Les phénomènes qui ont affecté la vigne cette année sont très disparates et il n’a pas encore été démontré qu’ils étaient directement liés au changement climatique, assure Inaki Garcia de Cortazar-Atauri, de l’institut de recherche agronomique Inrae. Les conséquences des fortes pluies en Italie par exemple sont aussi liées à l’artificialisation des sols, explique à l’AFP ce spécialiste. En revanche contre, « on peut faire le constat qu’on a de plus en plus d’événements extrêmes récurrents » comme les canicules ou les pluies importantes dans certaines zones, qui se rajoutent à des fléaux connus depuis longtemps comme le mildiou.
De fortes disparités de production en France
La production de vin devrait au total atteindre entre 241,7 et 246 millions d’hectolitres, selon des informations collectées par l’OIV dans 29 pays représentant 94% de la production mondiale. Dans l’hémisphère nord, à l’instar de l’Italie, la production viticole a particulièrement pâti de divers aléas en Espagne (-14%) et en Grèce (-45%).
?Based on the information collected on 29 countries, which account for 94% of the global production in 2022 pic.twitter.com/r2T1iaNe6F
— OIV (@OIV_int) November 7, 2023
En France, même si la production se stabilise dans son ensemble, il existe de fortes disparités, relève l’OIV. Le Bordelais et la région du sud-ouest ont fait face à la propagation du mildiou tandis que le Languedoc-Roussillon a été affecté par des vagues de chaleur et la sécheresse. Des volumes « particulièrement importants » sont en revanche attendus dans le Cognac, en Corse et en Champagne, souligne l’OIV.
Dans l’hémisphère sud, l’Australie (-24%), l’Argentine (-23%), le Chili (-20%) et l’Afrique du Sud (-10%) ont été particulièrement touchés.
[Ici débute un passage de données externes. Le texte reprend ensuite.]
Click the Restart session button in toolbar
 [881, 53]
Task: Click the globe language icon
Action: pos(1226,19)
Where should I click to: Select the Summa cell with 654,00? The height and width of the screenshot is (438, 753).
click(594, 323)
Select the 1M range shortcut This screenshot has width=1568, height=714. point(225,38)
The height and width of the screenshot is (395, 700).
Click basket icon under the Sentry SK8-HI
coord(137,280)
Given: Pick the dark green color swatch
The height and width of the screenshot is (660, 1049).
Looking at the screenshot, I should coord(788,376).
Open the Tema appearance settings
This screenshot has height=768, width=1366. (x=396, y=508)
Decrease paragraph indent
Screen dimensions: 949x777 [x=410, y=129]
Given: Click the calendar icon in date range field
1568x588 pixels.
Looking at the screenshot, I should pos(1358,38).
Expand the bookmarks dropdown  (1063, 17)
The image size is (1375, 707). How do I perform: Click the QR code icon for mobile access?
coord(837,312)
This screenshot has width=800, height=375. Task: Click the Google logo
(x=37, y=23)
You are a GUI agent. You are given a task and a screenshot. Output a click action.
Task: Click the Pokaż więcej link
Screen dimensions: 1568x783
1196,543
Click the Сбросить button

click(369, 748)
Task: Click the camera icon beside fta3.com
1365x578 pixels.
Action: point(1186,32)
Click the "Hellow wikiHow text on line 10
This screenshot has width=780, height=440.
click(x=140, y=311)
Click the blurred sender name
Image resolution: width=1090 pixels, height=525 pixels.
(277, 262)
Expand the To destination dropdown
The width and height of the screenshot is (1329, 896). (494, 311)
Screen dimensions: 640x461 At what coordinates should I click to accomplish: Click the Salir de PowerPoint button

Quelques pays ont tiré leur épingle du jeu, à commencer par les États-Unis (+12%), qui conservent leur place de 4e fournisseur mondial, à la faveur de températures fraîches et de fortes pluies hivernales dans les régions viticoles de Napa et de Sonoma.
Pour l’OIV, la baisse pas forcément une mauvaise nouvelle
La baisse de la production n’est toutefois pas forcément une mauvaise nouvelle, relève l’OIV. « Avec une consommation mondiale en déclin et des stocks élevés dans de nombreuses régions du monde, cette faible production attendue pourrait rééquilibrer le marché mondial », souligne l’organisation.
Le fait que la France redevienne premier producteur mondial laisse ainsi indifférent le président des Vignerons coopérateurs de France, Joël Boueilh. « J’ai plutôt envie d’avoir des vignerons qui produisent des vins qui se vendent bien », disait-il lors d’un point presse mi-octobre.